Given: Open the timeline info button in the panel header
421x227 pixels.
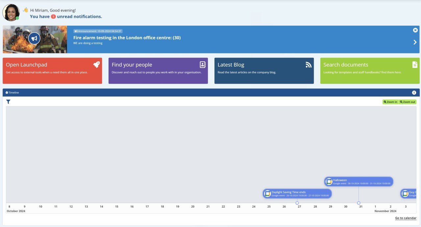Looking at the screenshot, I should click(414, 93).
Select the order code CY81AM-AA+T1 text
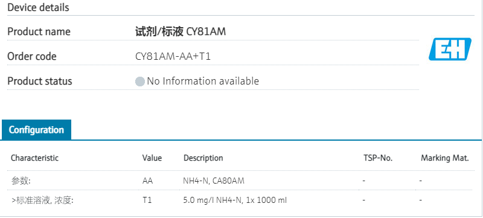 [x=173, y=56]
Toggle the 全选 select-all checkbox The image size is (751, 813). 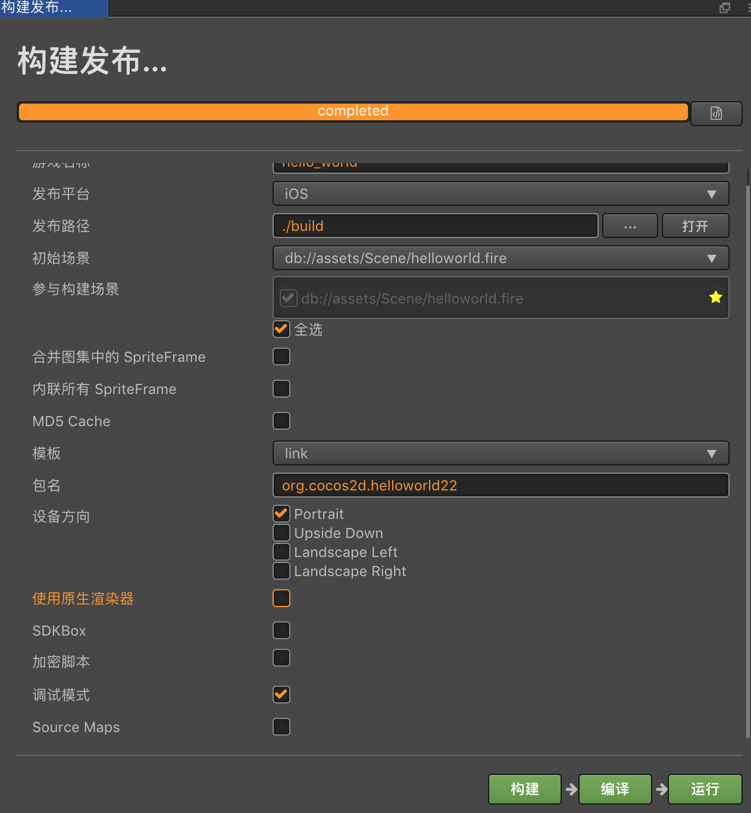tap(281, 329)
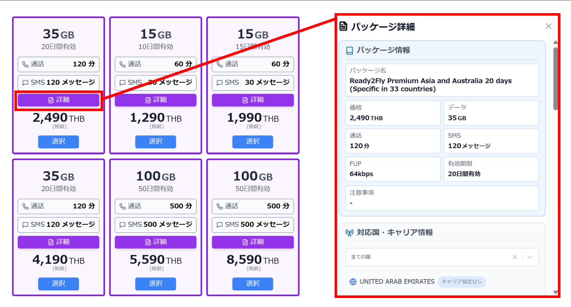Open details for the 1,990 THB package
This screenshot has height=307, width=571.
pos(253,100)
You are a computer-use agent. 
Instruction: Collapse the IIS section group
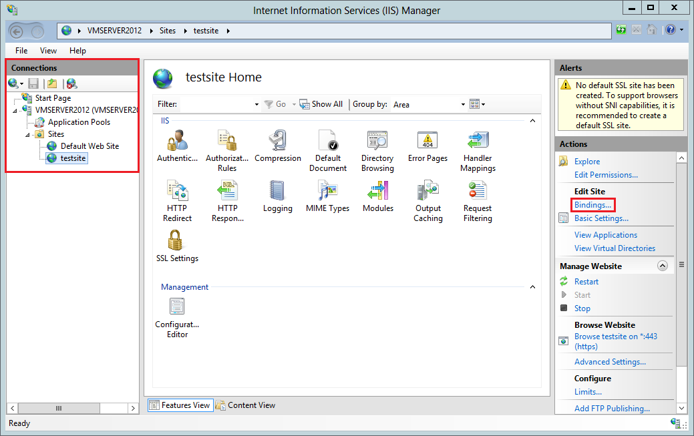[x=532, y=121]

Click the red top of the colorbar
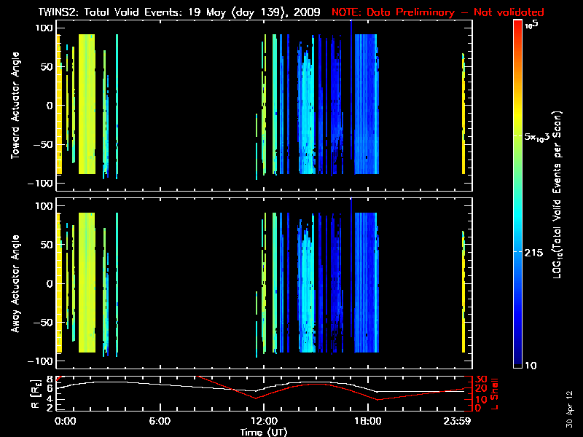517,25
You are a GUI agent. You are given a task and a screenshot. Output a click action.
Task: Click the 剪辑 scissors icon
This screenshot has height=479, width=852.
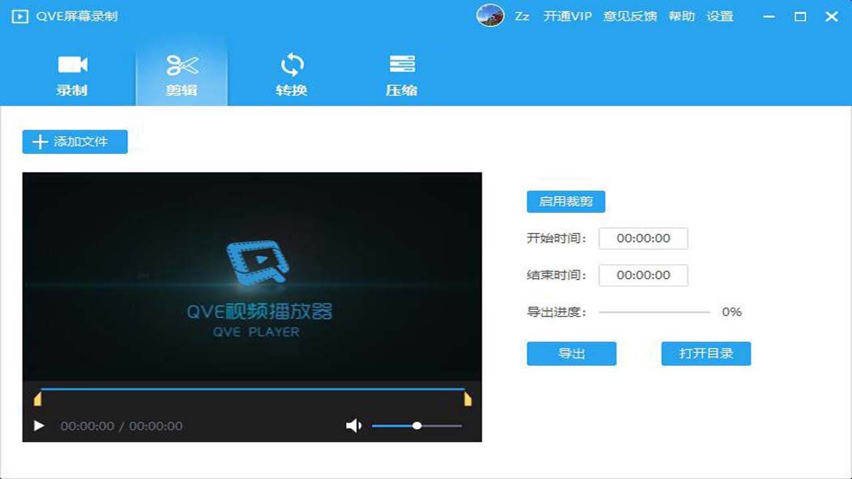pos(181,64)
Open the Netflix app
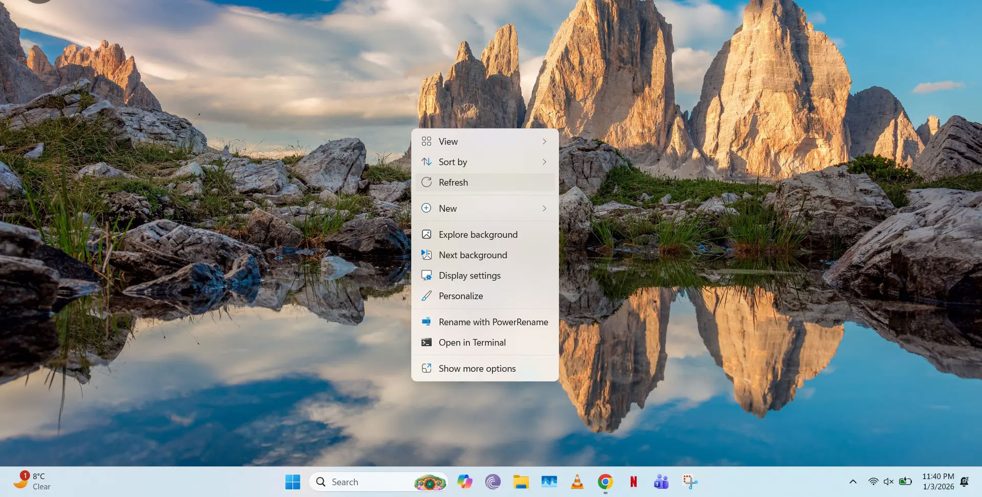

────────────────

> _Problem statement_: For this exercise, find all lines in the records containing the word "agent" and copy them.

> _Your solution_:
You are a computer-use agent. 
You are a GUI agent. You are given a task and a screenshot. Output a click action.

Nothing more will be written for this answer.